→ **Document segment**
In baseball, a home run occurs when the ball is hit in such a way that the batter is able to circle the bases and reach home safely in one play without any errors being committed by the defensive team in the process. In modern baseball the feat is typically achieved by hitting the ball over the outfield fence between the foul poles (or making contact with either foul pole) without first touching the ground, resulting in an automatic home run. There is also the "inside-the-park" home run where the batter reaches home safely while the baseball is in play on the field.

Twenty-one players have hit four home runs in a single Major League Baseball (MLB) game, which writers of Sporting News described as "baseball's greatest single-game accomplishment". The most recent to accomplish the feat to date is Kyle Schwarber with the Philadelphia Phillies against the Atlanta Braves on August 28, 2025. No player has done this more than once in his career. In the pre-professional era, Lipman Pike also hit five home runs in 1866. No player has ever hit four home runs in a postseason game; that record is three, first accomplished by Babe Ruth in Game 4 of the 1926 World Series.

Bobby Lowe was the first to hit four home runs in a single game, doing so on May 30, 1894, for the Boston Beaneaters. Fans were reportedly so excited that they threw $160 in silver coins ($ today) onto the field after his fourth home run. Of all players to achieve the feat, Lowe hit the fewest career home runs, with a total of 71, making his four homers 5.6% of his career total. Two years after Lowe's feat, Ed Delahanty of the Philadelphia Phillies became the second player to hit four home runs in a game. Three other Phillies players have achieved the feat, Chuck Klein in 1936, Mike Schmidt in 1976, and Kyle Schwarber in 2025. Three other current franchises, the Atlanta Braves (with three), the Los Angeles Dodgers (with two), and the Arizona Diamondbacks (with two) have had multiple four-homer games in their history; the former two share the distinction of having one four-homer game in each city they have called home (for the Braves, Boston, Milwaukee, and Atlanta; for the Dodgers, Brooklyn and Los Angeles). The Braves also hold the record for most four-homer games surrendered by a single franchise with four, while the Baltimore Orioles, Chicago Cubs, Cincinnati Reds, and Athletics have each surrendered two such games over their histories. Fourteen of the 30 franchises (as of 2025) have achieved at least one four-homer game, and thirteen franchises have surrendered at least one. Ten have never been involved in a four-homer game at all, although only three of these (Boston Red Sox, Detroit Tigers, Minnesota Twins) date back to before the 1960s expansion era.

[Pixel coordinate grounding entries]

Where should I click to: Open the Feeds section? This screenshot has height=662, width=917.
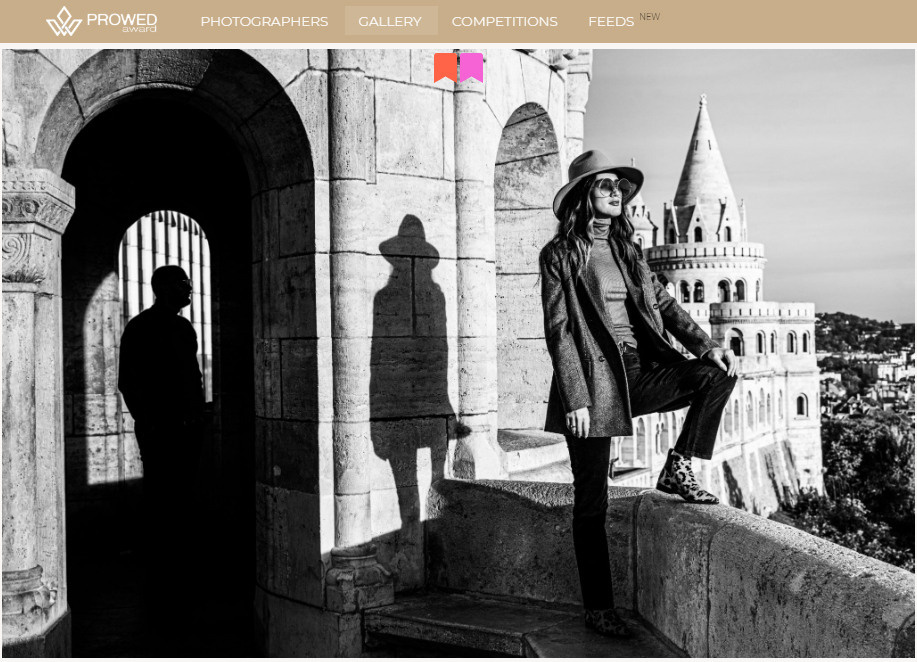coord(610,21)

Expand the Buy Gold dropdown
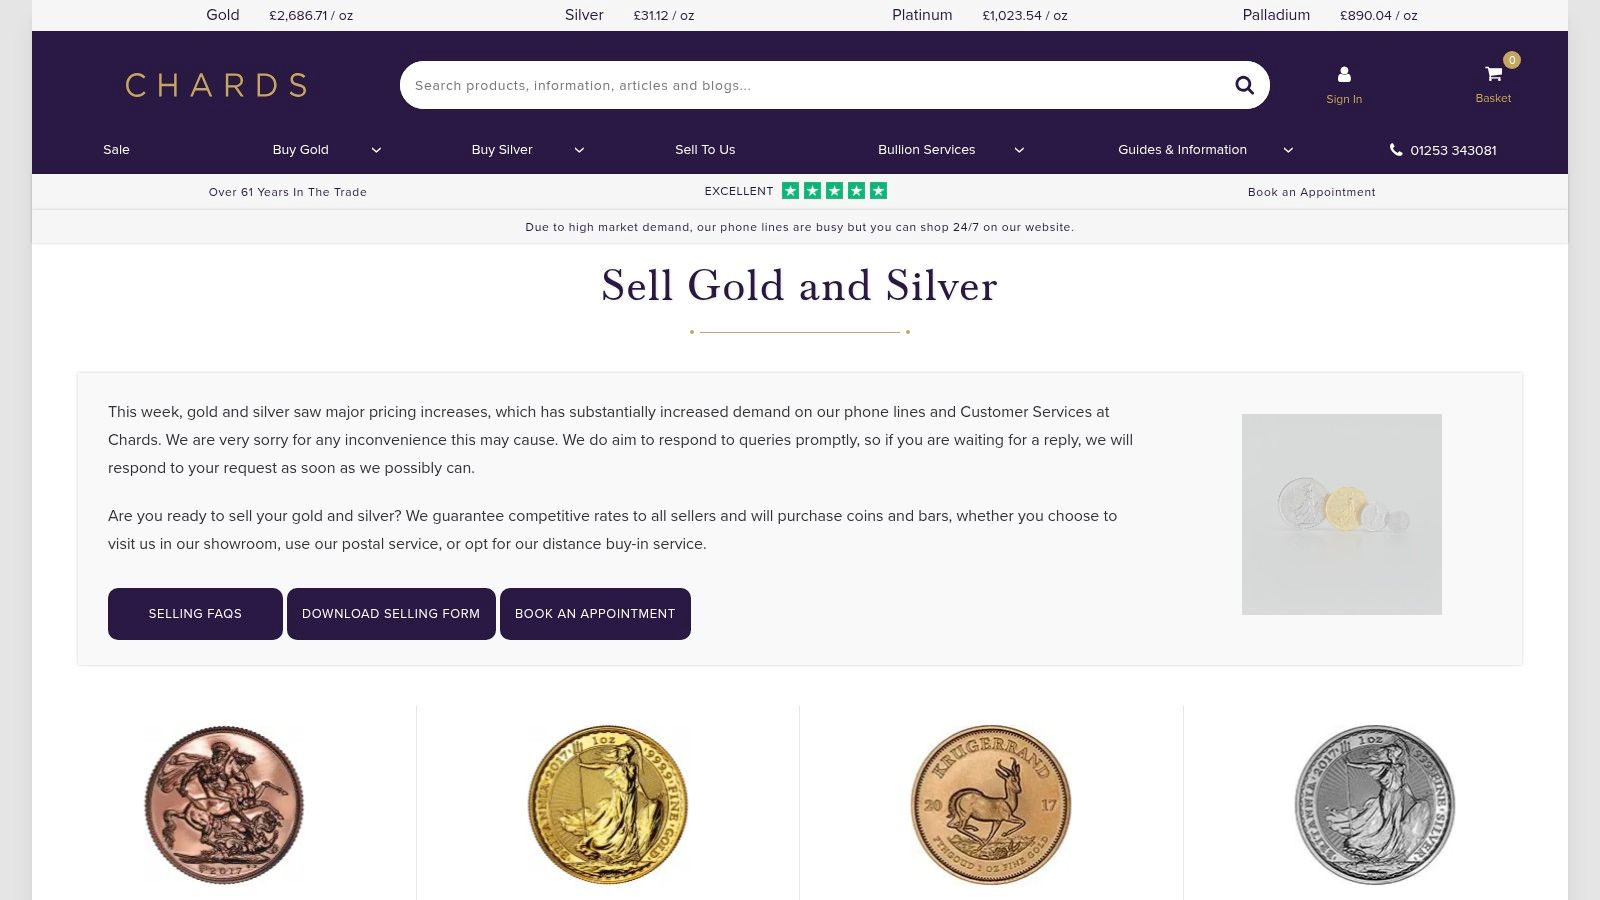[300, 149]
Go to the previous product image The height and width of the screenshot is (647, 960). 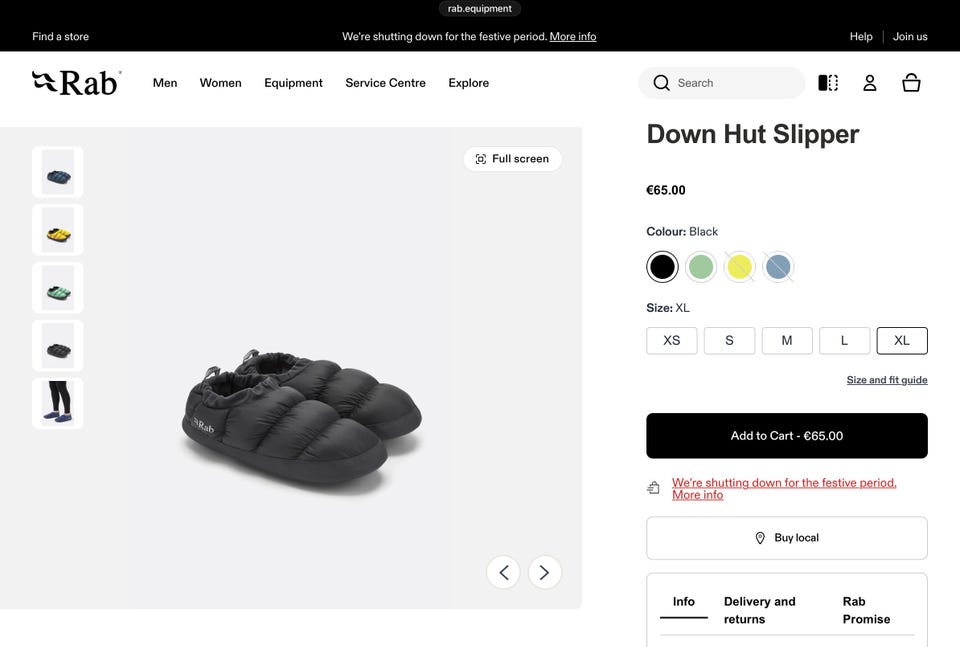tap(503, 572)
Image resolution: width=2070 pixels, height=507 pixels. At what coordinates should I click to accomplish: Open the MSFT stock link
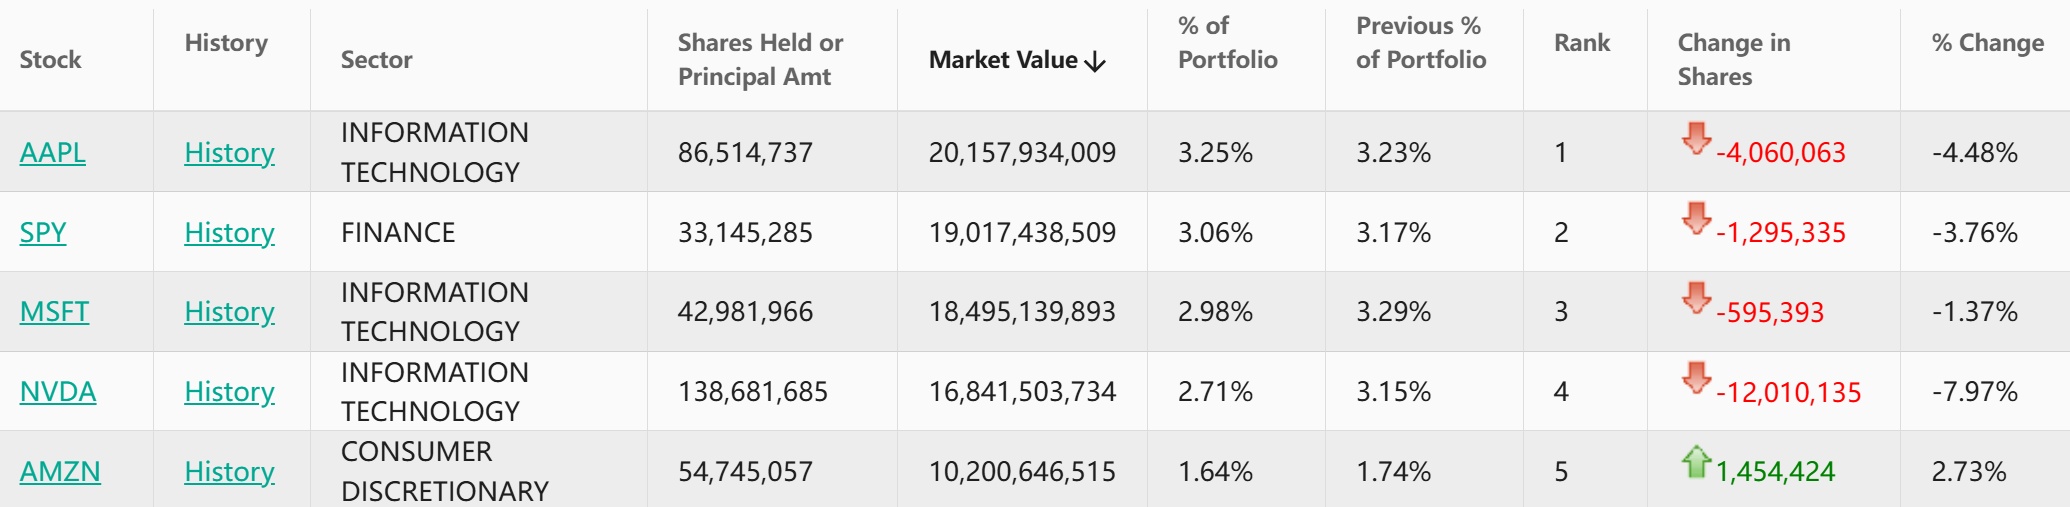[x=54, y=311]
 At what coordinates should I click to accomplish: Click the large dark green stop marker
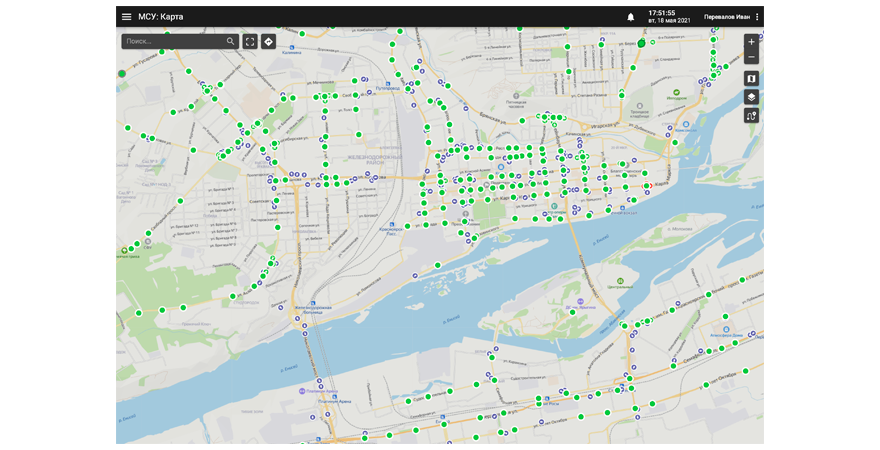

→ **What to produce**
Answer these about the home run passage:
(a) What is the home run called in which the batter reaches home safely while the ball is in play on the field?
(b) What is the record for home runs in a single postseason game, and who first achieved it?
(c) Who was the first player to hit four home runs in a single game, and for which team?
These entries have no connection to the home run passage.

→ **Answer for the task**
(a) The "inside-the-park" home run.
(b) Three, first achieved by Babe Ruth in Game 4 of the 1926 World Series.
(c) Bobby Lowe, for the Boston Beaneaters.